September 11, 1996| Associated Press

CHICAGO — Researchers have linked a high blood pressure drug to an increased risk of strokes and other major circulatory problems, renewing the debate over the safety of some calcium channel blockers.

The finding was the unexpected result of a study examining whether the calcium channel blocker isradipine was more effective than a standard diuretic in slowing hardening of the arteries in patients with high blood pressure.

Isradipine, sold under the name DynaCirc, was not more effective, but nearly twice as many patients who took it over a three-year period suffered strokes, angina, congestive heart failure and other vascular problems, researchers report in today's Journal of the American Medical Assn.

Dr. Vardaman M. Buckalew, a co-author and nephrologist at Wake Forest University's Bowman Gray School of Medicine, warned that patients using isradipine should not stop taking it.

"We're urging caution in interpreting this study because the study was really not designed . . . to detect a problem like this," Buckalew said. Dr. Helen Torley, head of medical affairs at Sandoz Pharmaceuticals, which makes isradipine, noted that isradipine was not linked to more deaths or heart attacks and said the drug "remains a safe and effective treatment."

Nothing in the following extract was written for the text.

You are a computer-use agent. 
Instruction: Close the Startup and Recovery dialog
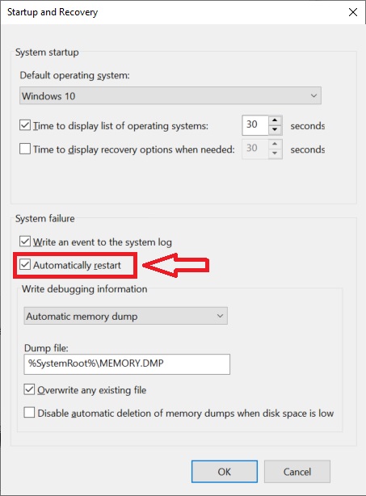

Studies last year linked deaths and heart attacks to some short-acting calcium channel blockers in the same subclass as isradipine. Newer, longer-acting calcium channel blockers are generally considered safer because they produce a less precipitous drop in blood pressure.

In the JAMA study, 25 isradipine patients suffered major vascular problems, compared with 14 who were on the diuretic hydrochlorothiazide. Six isradipine patients had strokes, compared with three on the diuretic. But the biggest difference, 11 on isradipine vs. three on the diuretic, was in the number of patients who had serious angina, the chest pains associated with heart disease.